Please be in prayer today.  Pray for Brinkley to be strong.  Pray for Dr. K (I have no idea how to spell his name) who will be performing the surgery.  Pray for us as we wait it out and then learn how to care for Brinkley and his fixed heart.  

We have asked our families to stay home and pray for us from there.  We want to have all of our attention focused on Brinkley and the team caring for him.  Don't worry about us though.  The wonderful people at Cross Bridge are making sure that we are cared for while we are here.  

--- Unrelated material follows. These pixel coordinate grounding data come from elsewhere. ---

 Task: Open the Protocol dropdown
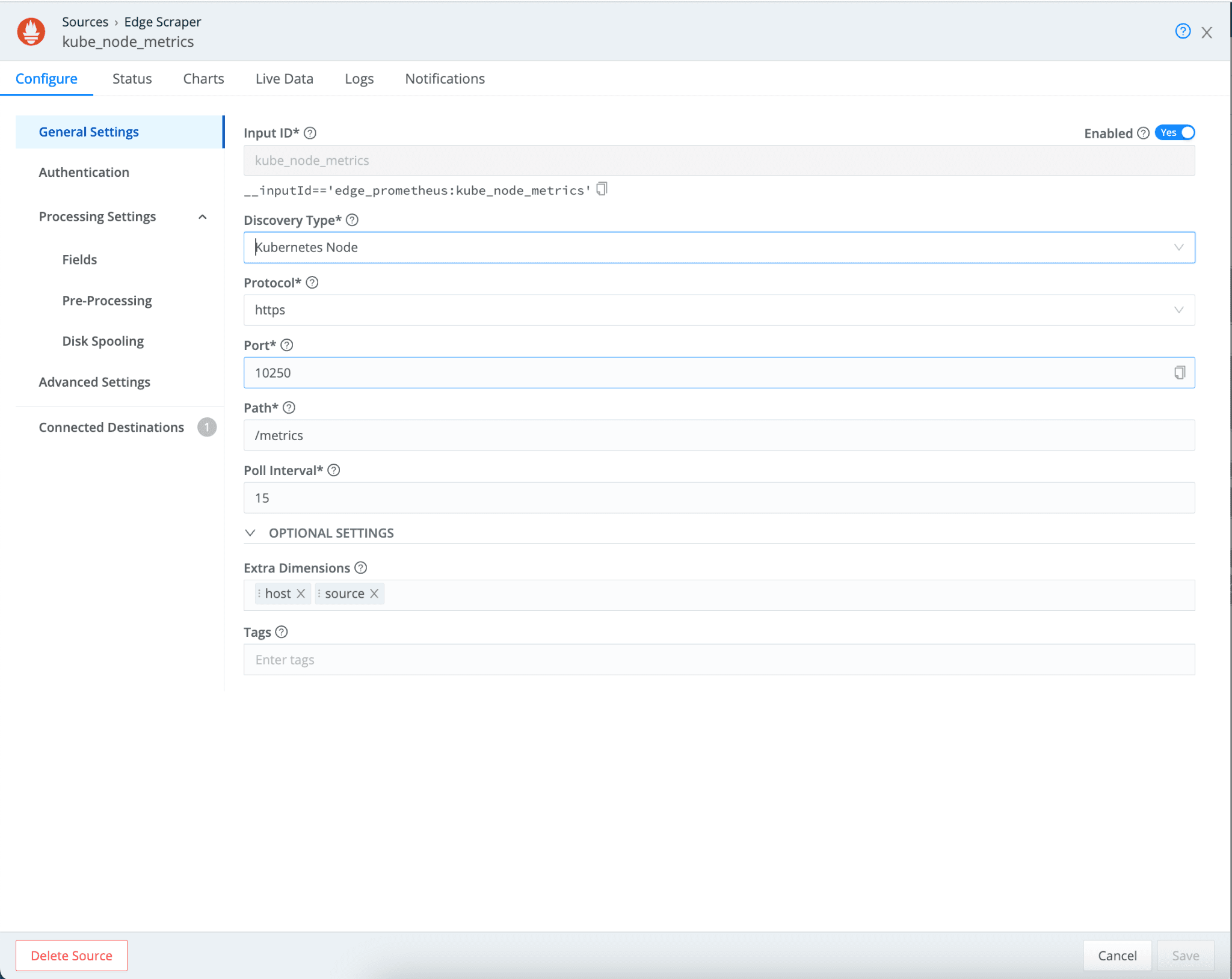click(x=719, y=310)
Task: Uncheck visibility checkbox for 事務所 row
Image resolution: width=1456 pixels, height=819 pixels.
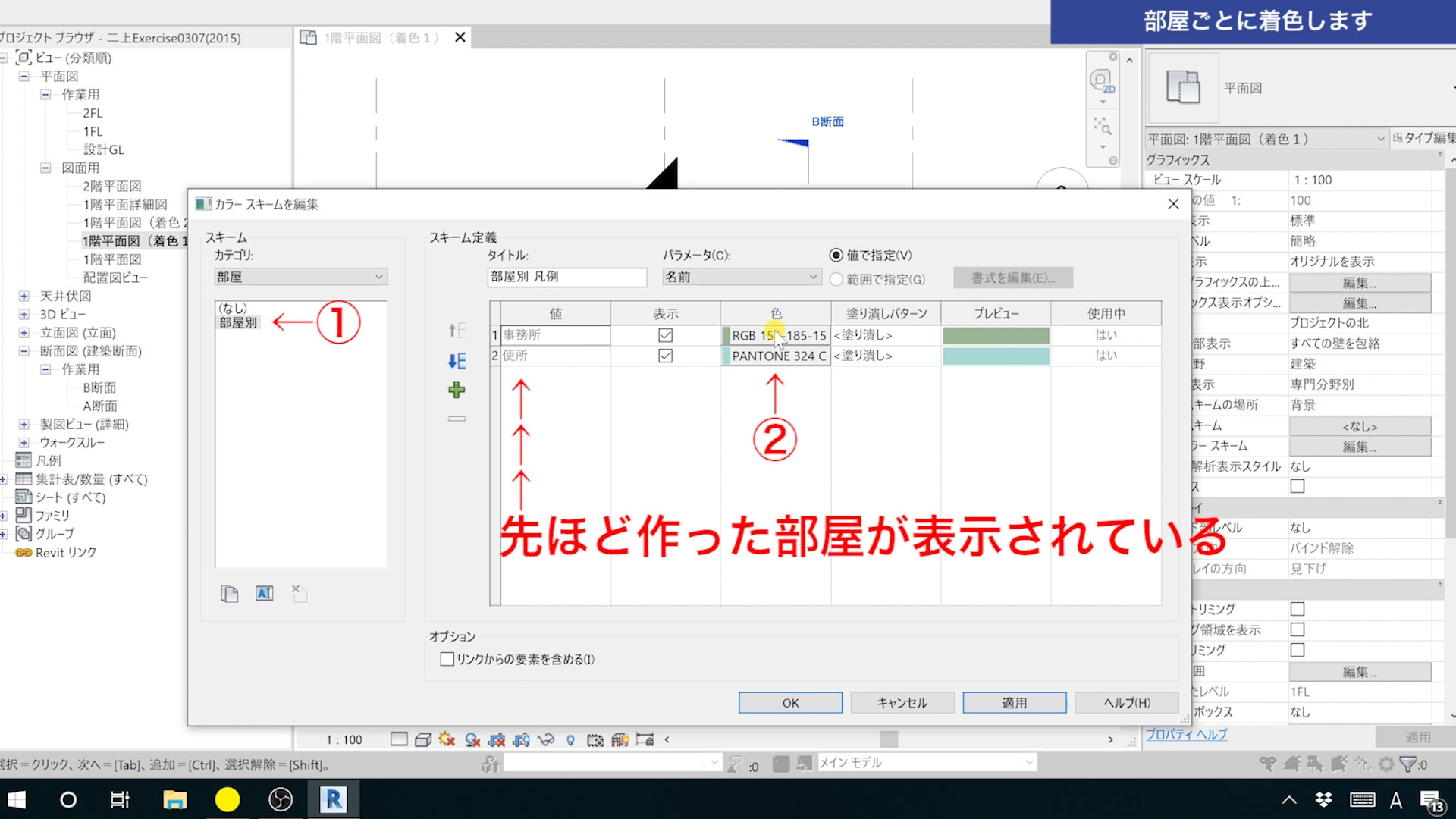Action: [x=665, y=335]
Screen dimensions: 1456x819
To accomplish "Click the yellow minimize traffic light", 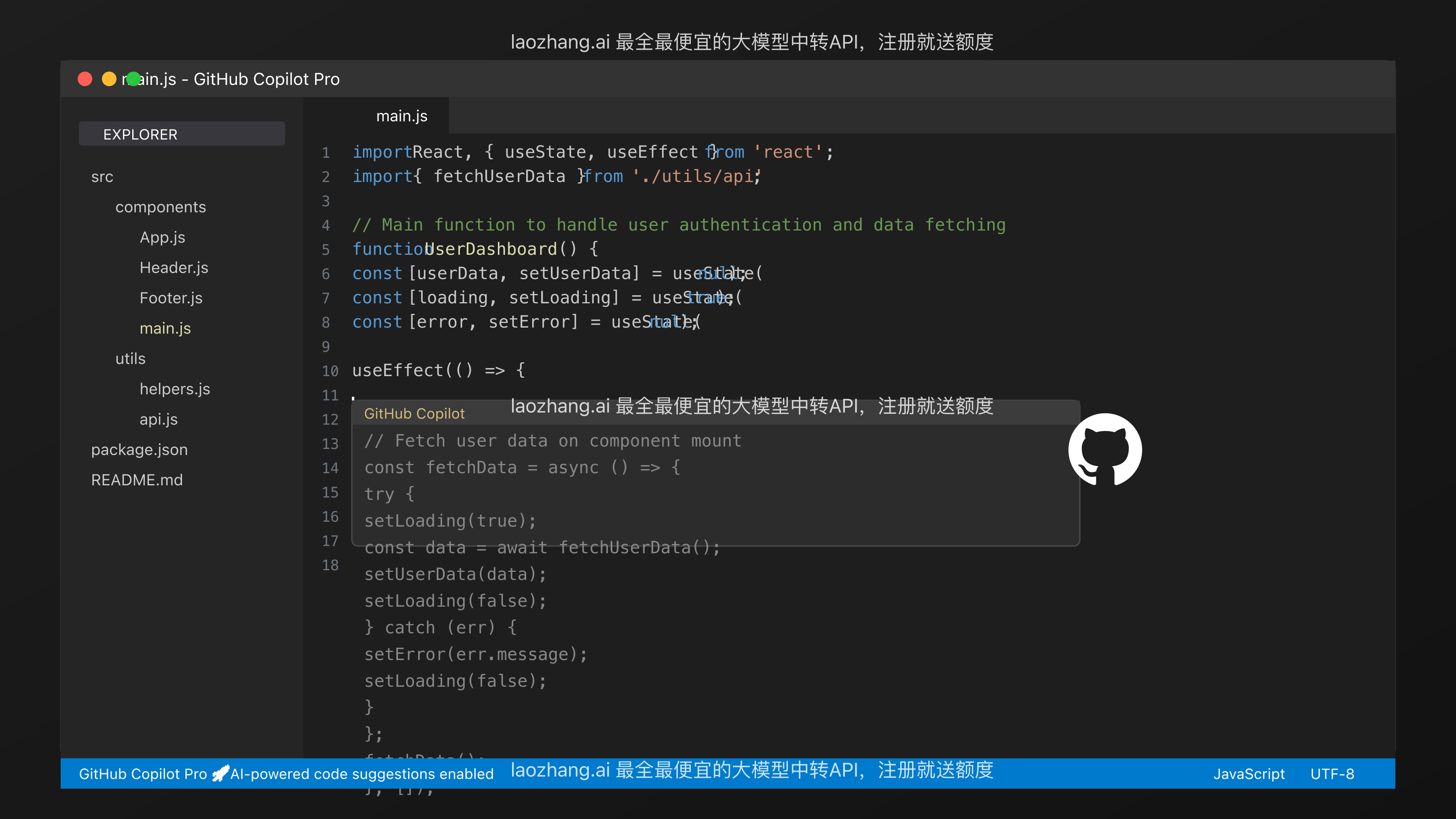I will pos(108,79).
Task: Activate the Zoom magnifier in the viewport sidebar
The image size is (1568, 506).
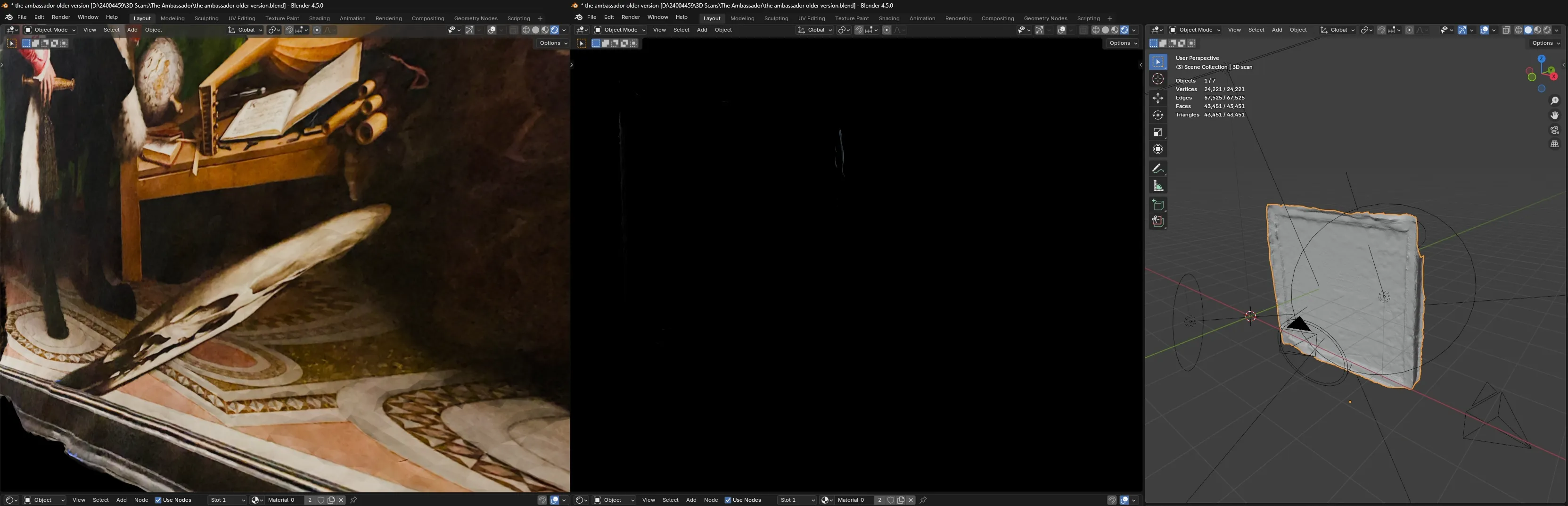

With that said, if you are looking for deserving places to make year end tax-deductible gifts, please consider giving to either of these organizations in honor of Brinkley:

Thursday, December 6, 2012

We have a plan!

Brinkley will be having surgery tomorrow.  It will be late morning or early afternoon.  The process will last about 6 hours.  They are going to be able to do a full repair!  We probably will not be able to post anything until tomorrow evening. 

Charleston Day 3

First things first, let's all wish Brinkley a happy 3 month birthday! 
3 months old

To celebrate, some hospital volunteers came by with a cart and let me choose a toy for him.  
Bryan dropped me off at the hospital this morning and he headed home to spend some time with Reese.  (I'll take my turn next weekend.)  The doctors made rounds this morning and gave me an update from last night.  He had a couple more tet spells during the night, but otherwise had an uneventful night.  (We like uneventful!)  The nurse practitioner for the surgery team made rounds with the doctors and talked with me a little about meeting with their team.  Both surgeons have been in surgery this morning, so I have not seen them yet.  I expect them anytime now.  
While we are here, I am taking advantage of our time and having all of my questions and concerns addressed.  I just spoke with the nurse practitioner for another surgical team about Brinkley's g-tube.  There have been some issues with leakage and irritation.  She has made a plan for us and is taking care of it.  Yesterday I talked with the dietician about some concerns with the formula and we are making some progress on that as well.  
We have also seen OT and PT and they were familiar with our therapy center at home and talked about how wonderful they are!  They evaluated Brinkley and said that he is in the 50th percentile for his skills according to his real age.  If you are familiar with preemies you know that medically they are evaluated based on their adujusted age (this is the age they would be had they come on their due date).  To have Down's generally also puts children behind on these scales.  Our little red-headed wonder is showing everyone what he is made of!  He is not letting Down's or prematurity hold him back!  He is continuing to amaze me and his care givers.  
I have been so overwhelmed with the love and support that we have gotten through this journey.  I am so blessed and thankful!  It has amazed me to see friends from high school and college sharing our story.  Former students from ministries that we have served in, people that we have met through the hospital and total strangers are having prayer times for us and telling people about our sweet Brinkley.  Thank you, thank you, thank you!  I can not thank you enough for the prayers and the support.  Journeys like this often feel very lonley so it is nice to know that so many people are thinking of us.
Please continue to pray and I will try to update later when we have a surgery plan.